しかもUSB-Cケーブルが本体に内蔵されているため、ケーブルを1本減らせるのも地味に便利です。

最初は少し不安だった

CCCマークについては、念のため購入前に販売元の明誠へメールで問い合わせました。

「本体にCCCマークはありますか」と質問したところ、なんと日曜日にもかかわらず、半日ほどで「バッテリー裏面にCCCマークがあります」と返信。サポートがしっかりしていることが窺われます。

実際に届いた製品を確認すると、きちんと本体にCCCマークがあり、さらに「明誠」の表示も入っていました。

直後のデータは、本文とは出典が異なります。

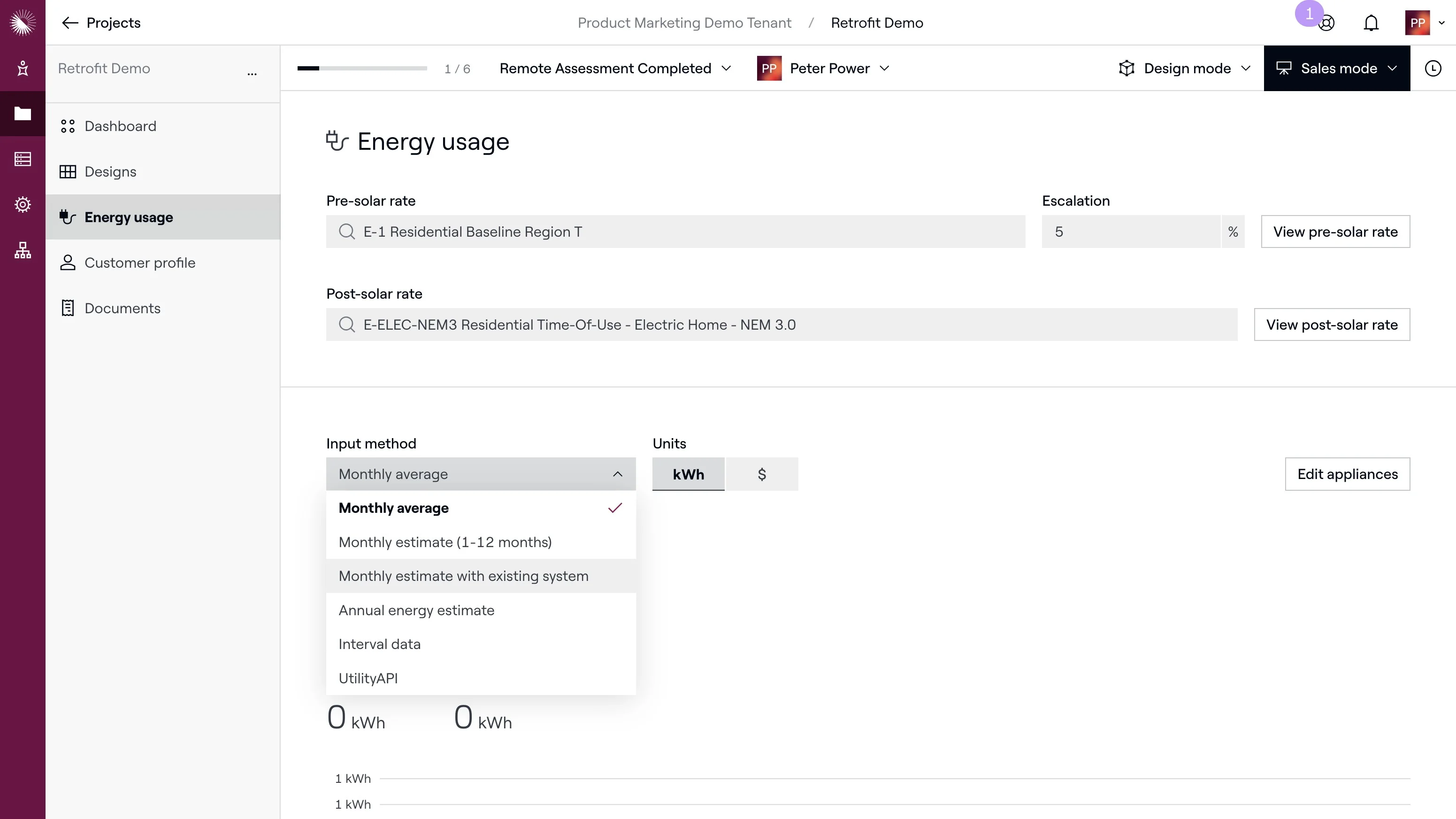Open the organization hierarchy icon in rail
1456x819 pixels.
click(x=23, y=250)

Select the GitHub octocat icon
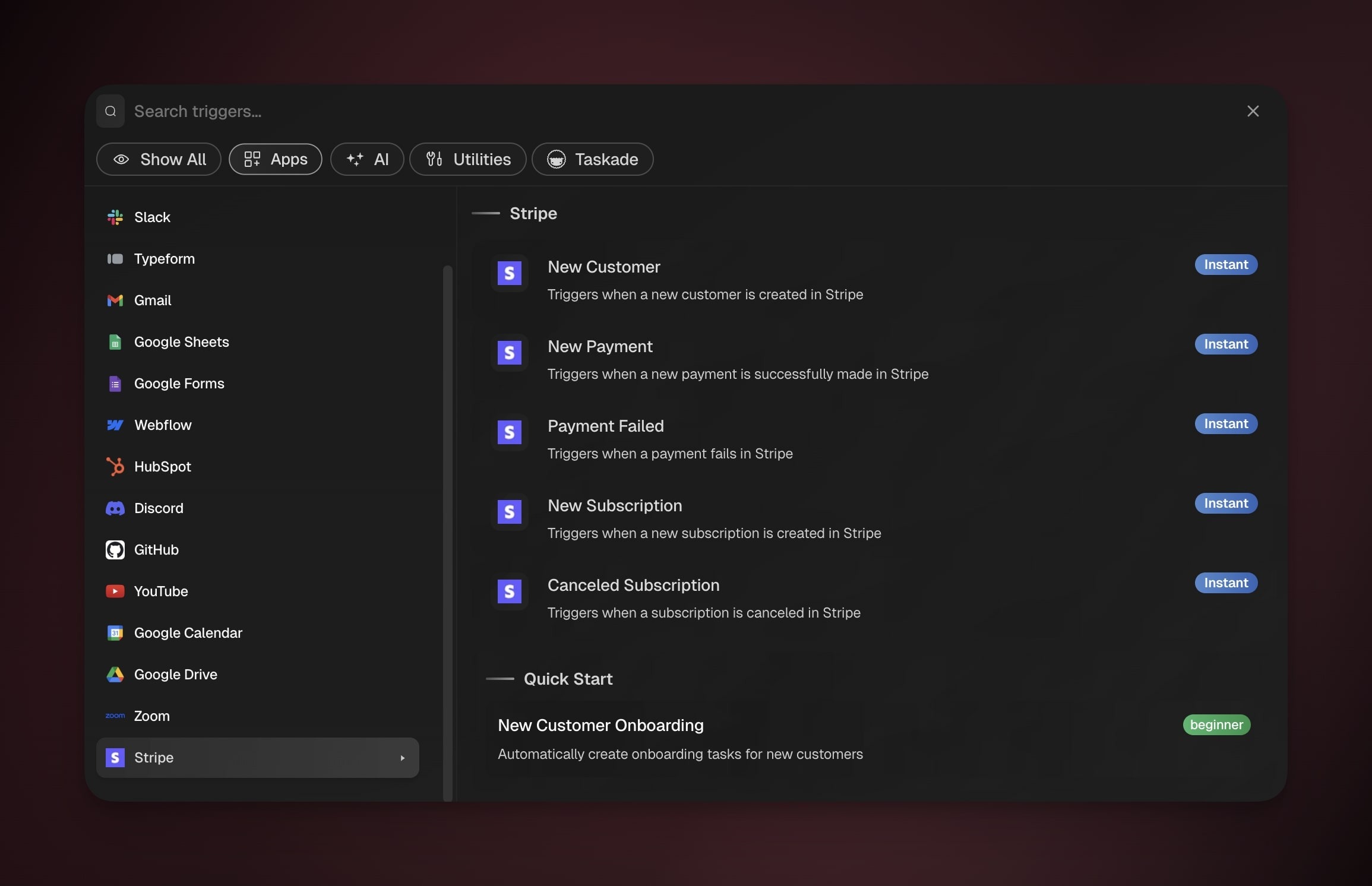pyautogui.click(x=115, y=550)
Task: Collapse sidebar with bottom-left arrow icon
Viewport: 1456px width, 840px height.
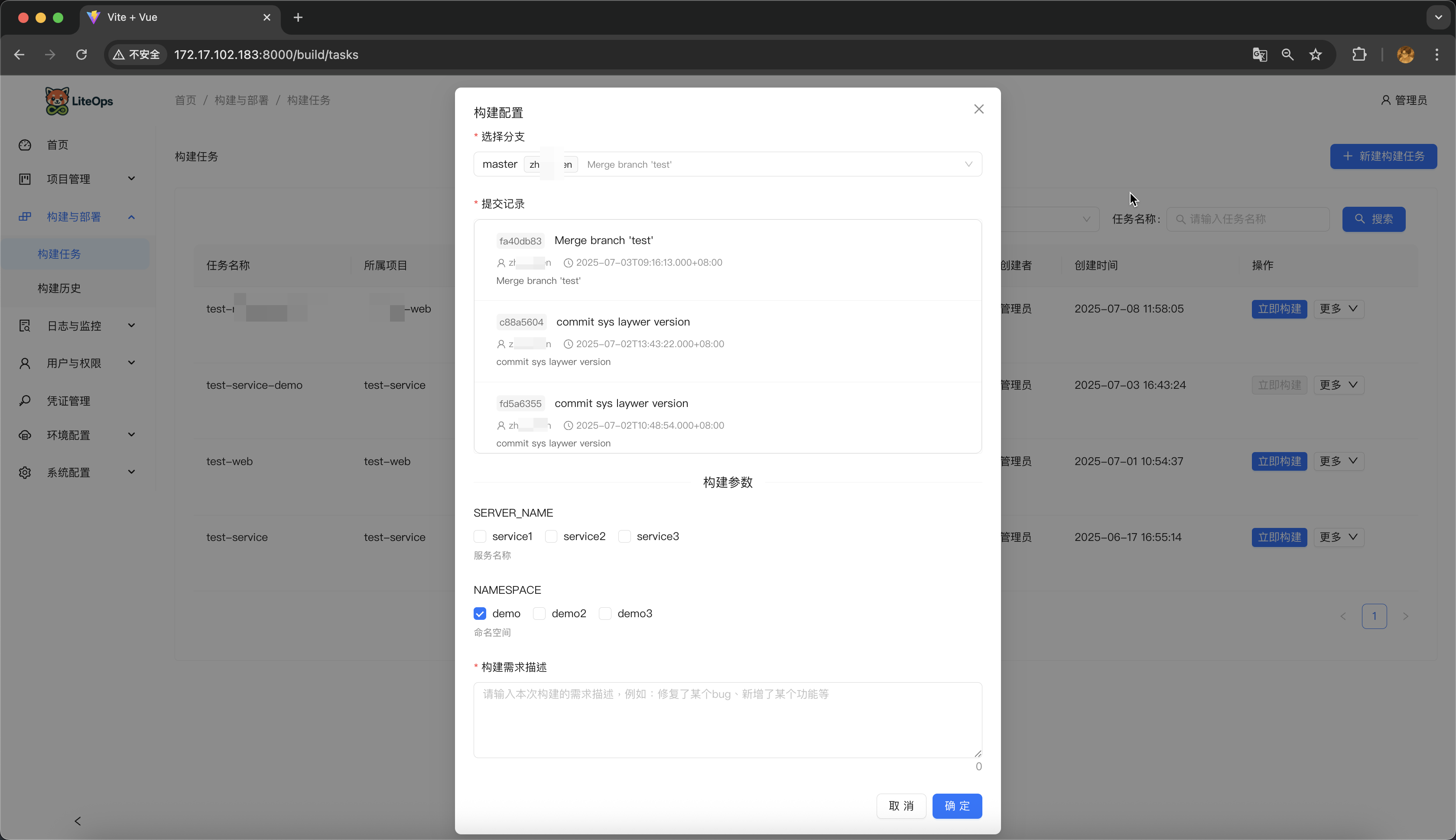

PSE表示、CCC表示、販売事業者が本体で確認できる。90日保証もあり。

少なくとも、販売元のよく分からない横流し品とは違います。

実際に充電してみると、さすが最大60W入力だけあって、充電はかなり速い。

まだ長期耐久性までは分かりませんが、第一印象は悪くありません。

結果的には、前より良いものを選べた

あのまま何事もなく使えていたら、20,000mAhの高容量バッテリーをそのまま使い続けていたはずです。

今回の一件をきっかけに、

・CCC表示
・航空機持ち込み条件
・USB-C PD
・MacBook充電
・複数台充電
・本体側の急速充電

まで考えるようになりました。

そういう意味では、結果的に良い買い替えになりました。

海外出張でMacBook、iPad、iPhoneと複数のモバイル機器を持ち歩くなら、単なる「大容量」よりも、高出力USB-C PD対応のモバイルバッテリーの方が圧倒的に使いやすい。

そして中国国内線を使うなら、CCCマークは必ず本体で確認する。

今回の教訓は、この2点です。

前回の不便を、次回の装備改善につなげる。

出張道具というのは、こうして少しずつ自分仕様になっていくのかもしれませんね。